Home Knowledge IMD2 – Rethinking Mediating

IMD2 - Rethinking Mediating

The European Commission has proposed reforms to the regulation of (re)insurance mediation in the EEA.  The draft Directive, known as IMD2, has two main aims: (1) to improve consumer protection in the EEA and (2) to ensure that selling practices under IMD2 accord with those in the proposed PRIPS and UCITS V Directives.

If the IMD2 proposals were implemented in their current form then the companies that sell insurance would, broadly speaking, be broken down into the following three groups for regulatory purposes:

  • Group 1 would consist of insurance and reinsurance companies, insurance intermediaries and reinsurance intermediaries. This group would be subject to all of IMD2’s regulations
  • Group 2 would include companies such as travel agents, car-rental companies, professional claims managers and loss adjustors.  These companies would be regulated in a lighter way but could still be sanctioned for regulatory breaches.  Additionally, these companies would need to make a declaration to the relevant financial regulator if they intended to sell insurance products
  • Group 3 would comprise a small group of exempt sellers of insurance.  Where a company sells a good (but not a service) and that company also sells an insurance product that is ancillary to the sale of that good then the company would be exempt under the current draft of IMD2.  This exemption would only apply where the annualised premium paid for each insurance contract sold is less than €600 (i.e. less than €2 per day).  The example given by the European Commission is that an optician that sells complimentary insurance on glasses would remain outside of the new regime

The European Commission noted that it is expected that 98% of insurance sales will be covered by IMD2, compared with 48% under the existing regime. An increase of this scale is not surprising given that IMD2 will bring into scope many companies that are currently exempt under IMD1 (such as insurance and reinsurance companies, claims handlers, loss–adjustors, travel agents and car-rental companies).

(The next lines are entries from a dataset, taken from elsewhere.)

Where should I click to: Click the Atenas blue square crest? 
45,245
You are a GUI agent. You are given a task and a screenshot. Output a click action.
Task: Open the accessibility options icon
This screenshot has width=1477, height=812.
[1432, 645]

Aside from the proposed increase in the scope of the regime, significant changes in the way (re)insurance mediation will be regulated are being suggested under IMD2.  The new proposals include regulation on the following areas:

  • Conflicts of interest and transparency: Significant amendments are proposed in how remuneration and other potential conflicts of interest are disclosed to customers.  For example, in some circumstances companies selling insurance would not be allowed to receive any commission from the insurance company that underwrites the product
  • Providing information to customers: Companies will be required to provide certain information on the insurance products that they sell to customers.  Particularly prescriptive requirements would apply to sales of life assurance products with an investment element
  • Best interests of the customer: Companies will be under a new obligation to act honestly, fairly, professionally and in the best interests of the customer.

The European Commission expects that the new rules will apply from 2015.